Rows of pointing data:
----
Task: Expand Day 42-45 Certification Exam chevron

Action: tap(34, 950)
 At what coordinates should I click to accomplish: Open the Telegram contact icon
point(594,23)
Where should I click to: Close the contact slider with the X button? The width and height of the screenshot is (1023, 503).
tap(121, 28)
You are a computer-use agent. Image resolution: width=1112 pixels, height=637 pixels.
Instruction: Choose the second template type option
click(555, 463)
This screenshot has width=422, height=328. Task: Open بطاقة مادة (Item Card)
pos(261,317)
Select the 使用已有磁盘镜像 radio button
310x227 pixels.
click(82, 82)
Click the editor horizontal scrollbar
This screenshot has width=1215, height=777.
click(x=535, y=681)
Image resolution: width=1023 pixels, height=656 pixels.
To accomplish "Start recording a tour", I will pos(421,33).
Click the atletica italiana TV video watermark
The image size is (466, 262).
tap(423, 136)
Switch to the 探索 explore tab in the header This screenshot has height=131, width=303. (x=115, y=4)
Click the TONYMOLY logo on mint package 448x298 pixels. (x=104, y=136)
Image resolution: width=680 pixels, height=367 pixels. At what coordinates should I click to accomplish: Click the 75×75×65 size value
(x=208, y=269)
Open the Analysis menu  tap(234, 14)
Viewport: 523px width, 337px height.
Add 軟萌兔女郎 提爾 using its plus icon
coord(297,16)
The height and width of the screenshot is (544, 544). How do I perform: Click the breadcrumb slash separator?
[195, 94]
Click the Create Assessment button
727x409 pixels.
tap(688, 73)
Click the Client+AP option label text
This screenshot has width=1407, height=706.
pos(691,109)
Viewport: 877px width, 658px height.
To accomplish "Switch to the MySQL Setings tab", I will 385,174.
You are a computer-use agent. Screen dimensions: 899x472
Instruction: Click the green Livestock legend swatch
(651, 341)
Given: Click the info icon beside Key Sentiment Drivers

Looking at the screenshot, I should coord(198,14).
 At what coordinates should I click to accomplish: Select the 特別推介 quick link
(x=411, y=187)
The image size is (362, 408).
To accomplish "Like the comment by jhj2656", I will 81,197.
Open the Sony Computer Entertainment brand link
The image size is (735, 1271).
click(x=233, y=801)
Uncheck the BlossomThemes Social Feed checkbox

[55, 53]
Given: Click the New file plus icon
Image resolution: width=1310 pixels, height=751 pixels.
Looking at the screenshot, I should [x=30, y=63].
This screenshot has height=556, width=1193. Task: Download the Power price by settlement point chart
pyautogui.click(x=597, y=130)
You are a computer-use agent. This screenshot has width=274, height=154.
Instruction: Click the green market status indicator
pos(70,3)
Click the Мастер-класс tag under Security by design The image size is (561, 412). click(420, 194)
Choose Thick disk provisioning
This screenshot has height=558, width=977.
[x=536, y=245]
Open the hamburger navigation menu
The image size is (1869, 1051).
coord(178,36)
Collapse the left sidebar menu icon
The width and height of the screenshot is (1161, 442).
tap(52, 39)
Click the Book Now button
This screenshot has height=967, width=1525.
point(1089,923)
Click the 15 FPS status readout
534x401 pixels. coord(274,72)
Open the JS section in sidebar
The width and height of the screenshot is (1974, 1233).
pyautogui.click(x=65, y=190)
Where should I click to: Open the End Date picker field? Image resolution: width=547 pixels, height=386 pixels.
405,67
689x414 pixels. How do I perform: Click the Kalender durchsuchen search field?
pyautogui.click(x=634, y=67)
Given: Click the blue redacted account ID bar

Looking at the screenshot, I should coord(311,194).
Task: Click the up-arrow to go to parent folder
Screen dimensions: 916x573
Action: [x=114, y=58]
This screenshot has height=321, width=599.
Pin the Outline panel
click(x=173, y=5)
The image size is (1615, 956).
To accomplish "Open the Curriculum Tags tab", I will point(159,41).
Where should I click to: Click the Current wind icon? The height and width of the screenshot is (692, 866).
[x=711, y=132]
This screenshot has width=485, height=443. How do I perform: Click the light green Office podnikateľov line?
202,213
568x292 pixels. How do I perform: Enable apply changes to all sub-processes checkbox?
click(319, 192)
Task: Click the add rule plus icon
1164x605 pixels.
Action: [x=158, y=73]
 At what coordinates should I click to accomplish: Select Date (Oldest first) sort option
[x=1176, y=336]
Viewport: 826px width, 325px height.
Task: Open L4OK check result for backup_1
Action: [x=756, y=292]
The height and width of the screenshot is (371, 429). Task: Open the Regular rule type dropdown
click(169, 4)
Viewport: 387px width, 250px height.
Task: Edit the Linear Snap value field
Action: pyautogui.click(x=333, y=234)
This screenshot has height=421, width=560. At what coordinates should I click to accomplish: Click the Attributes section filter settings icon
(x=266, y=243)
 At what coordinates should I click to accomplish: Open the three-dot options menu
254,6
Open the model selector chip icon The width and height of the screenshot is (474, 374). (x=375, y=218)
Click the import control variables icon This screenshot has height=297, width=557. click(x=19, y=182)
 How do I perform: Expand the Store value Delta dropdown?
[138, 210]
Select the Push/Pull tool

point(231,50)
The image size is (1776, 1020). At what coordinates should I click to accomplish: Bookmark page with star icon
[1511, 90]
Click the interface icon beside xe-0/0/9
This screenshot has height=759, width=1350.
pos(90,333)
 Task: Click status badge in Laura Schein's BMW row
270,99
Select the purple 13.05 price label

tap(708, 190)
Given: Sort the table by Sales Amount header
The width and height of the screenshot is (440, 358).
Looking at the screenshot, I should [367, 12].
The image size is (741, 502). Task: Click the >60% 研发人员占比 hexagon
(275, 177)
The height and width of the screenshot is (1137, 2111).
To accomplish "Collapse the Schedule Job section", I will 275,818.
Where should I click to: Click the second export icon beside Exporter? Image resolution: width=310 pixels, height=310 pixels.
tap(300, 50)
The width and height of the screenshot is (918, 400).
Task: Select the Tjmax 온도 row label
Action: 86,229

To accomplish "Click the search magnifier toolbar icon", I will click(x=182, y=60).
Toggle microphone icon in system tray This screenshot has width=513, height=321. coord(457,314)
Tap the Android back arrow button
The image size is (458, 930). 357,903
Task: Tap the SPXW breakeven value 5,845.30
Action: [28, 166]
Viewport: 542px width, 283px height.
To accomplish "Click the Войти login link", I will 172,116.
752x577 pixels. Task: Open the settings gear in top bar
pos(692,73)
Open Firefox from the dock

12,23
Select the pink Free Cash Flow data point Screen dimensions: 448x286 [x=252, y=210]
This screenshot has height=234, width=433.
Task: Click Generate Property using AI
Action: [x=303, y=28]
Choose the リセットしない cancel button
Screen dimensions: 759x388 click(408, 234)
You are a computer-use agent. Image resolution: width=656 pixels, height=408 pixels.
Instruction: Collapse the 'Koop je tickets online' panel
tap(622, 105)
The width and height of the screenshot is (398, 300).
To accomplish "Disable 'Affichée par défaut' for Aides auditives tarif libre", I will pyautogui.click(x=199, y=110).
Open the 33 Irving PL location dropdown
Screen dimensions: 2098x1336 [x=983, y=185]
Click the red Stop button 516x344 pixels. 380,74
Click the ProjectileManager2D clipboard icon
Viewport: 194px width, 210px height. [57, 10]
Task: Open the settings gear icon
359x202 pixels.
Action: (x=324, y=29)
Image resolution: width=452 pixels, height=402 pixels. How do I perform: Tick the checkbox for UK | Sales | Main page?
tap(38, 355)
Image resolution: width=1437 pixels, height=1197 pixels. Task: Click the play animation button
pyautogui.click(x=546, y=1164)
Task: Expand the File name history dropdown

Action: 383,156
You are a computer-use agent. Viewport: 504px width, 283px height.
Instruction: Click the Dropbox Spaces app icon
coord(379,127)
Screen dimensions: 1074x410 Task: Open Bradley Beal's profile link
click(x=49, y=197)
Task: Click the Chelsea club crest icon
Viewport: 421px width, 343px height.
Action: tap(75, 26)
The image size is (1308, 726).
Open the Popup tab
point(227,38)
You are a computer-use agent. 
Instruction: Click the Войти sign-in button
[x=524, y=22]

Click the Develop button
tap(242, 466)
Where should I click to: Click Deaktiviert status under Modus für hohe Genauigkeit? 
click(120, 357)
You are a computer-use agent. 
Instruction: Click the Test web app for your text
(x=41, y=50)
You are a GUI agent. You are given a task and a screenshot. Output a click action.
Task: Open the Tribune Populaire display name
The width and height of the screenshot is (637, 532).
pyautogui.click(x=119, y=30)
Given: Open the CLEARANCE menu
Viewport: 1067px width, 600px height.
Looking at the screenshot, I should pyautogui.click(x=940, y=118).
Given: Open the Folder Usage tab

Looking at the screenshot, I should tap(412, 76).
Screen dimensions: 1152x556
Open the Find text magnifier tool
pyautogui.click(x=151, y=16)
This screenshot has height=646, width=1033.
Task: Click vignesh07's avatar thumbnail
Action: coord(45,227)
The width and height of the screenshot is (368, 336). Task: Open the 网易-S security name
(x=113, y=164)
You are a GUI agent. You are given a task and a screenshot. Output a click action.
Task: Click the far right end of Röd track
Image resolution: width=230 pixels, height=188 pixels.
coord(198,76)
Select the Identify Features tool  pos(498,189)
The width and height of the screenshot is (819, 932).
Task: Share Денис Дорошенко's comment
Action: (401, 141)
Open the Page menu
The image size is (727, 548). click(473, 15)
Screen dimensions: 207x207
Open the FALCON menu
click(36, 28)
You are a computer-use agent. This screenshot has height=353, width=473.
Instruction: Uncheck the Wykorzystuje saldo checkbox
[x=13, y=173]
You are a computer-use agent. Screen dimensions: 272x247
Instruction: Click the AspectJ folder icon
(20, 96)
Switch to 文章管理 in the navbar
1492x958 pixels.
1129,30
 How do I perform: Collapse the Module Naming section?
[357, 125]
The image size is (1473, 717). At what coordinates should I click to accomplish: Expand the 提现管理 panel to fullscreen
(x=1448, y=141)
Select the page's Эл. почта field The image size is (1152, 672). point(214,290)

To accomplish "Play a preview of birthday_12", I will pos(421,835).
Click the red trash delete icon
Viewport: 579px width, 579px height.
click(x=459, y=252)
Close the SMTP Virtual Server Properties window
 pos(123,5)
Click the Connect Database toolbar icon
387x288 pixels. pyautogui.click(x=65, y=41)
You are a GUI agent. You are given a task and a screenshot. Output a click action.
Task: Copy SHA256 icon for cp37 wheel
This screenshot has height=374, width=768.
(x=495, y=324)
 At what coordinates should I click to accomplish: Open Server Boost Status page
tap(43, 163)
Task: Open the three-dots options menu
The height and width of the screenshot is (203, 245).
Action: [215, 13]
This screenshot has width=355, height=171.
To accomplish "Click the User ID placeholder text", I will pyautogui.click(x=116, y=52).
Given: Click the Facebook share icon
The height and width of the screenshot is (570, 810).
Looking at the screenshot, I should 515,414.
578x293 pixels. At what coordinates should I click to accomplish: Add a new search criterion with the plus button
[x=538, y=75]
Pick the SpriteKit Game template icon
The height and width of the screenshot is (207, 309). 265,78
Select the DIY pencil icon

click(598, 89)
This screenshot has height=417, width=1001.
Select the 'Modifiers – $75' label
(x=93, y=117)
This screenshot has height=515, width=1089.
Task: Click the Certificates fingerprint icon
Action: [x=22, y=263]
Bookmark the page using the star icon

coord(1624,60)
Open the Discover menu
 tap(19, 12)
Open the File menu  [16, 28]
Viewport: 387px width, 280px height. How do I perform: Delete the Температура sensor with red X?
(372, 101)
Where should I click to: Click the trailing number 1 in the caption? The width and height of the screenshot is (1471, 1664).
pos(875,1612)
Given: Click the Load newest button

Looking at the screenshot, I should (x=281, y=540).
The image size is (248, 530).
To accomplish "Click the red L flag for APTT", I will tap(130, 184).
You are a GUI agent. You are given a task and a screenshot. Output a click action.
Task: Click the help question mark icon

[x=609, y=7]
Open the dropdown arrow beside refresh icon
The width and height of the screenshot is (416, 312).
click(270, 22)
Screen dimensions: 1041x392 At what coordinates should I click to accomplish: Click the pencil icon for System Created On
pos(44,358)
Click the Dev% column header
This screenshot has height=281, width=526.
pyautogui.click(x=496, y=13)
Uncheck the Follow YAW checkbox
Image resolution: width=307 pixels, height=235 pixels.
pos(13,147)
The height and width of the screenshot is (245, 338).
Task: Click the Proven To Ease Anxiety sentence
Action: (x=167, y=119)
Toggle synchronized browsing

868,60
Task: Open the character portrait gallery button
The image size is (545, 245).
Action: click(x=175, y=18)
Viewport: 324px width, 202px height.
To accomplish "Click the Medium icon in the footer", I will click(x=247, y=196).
----
Convert everything from the line containing "The image size is (1308, 726)." down to the line containing "(x=113, y=164)" into a Markdown table with the columns No. and Text. Number each line in No., put the line itself in Text, and omit blank lines.

| No. | Text |
|---|---|
| 1 | The image size is (1308, 726). |
| 2 | Open the Popup tab |
| 3 | point(227,38) |
| 4 | You are a computer-use agent.  |
| 5 | Instruction: Click the Войти sign-in button |
| 6 | [x=524, y=22] |
| 7 | Click the Develop button |
| 8 | tap(242, 466) |
| 9 | Where should I click to: Click Deaktiviert status under Modus für hohe Genauigkeit?  |
| 10 | click(120, 357) |
| 11 | You are a computer-use agent.  |
| 12 | Instruction: Click the Test web app for your text |
| 13 | (x=41, y=50) |
| 14 | You are a GUI agent. You are given a task and a screenshot. Output a click action. |
| 15 | Task: Open the Tribune Populaire display name |
| 16 | The width and height of the screenshot is (637, 532). |
| 17 | pyautogui.click(x=119, y=30) |
| 18 | Given: Open the CLEARANCE menu |
| 19 | Viewport: 1067px width, 600px height. |
| 20 | Looking at the screenshot, I should pyautogui.click(x=940, y=118). |
| 21 | Given: Open the Folder Usage tab |
| 22 | Looking at the screenshot, I should tap(412, 76). |
| 23 | Screen dimensions: 1152x556 |
| 24 | Open the Find text magnifier tool |
| 25 | pyautogui.click(x=151, y=16) |
| 26 | This screenshot has height=646, width=1033. |
| 27 | Task: Click vignesh07's avatar thumbnail |
| 28 | Action: coord(45,227) |
| 29 | The width and height of the screenshot is (368, 336). Task: Open the 网易-S security name |
| 30 | (x=113, y=164) |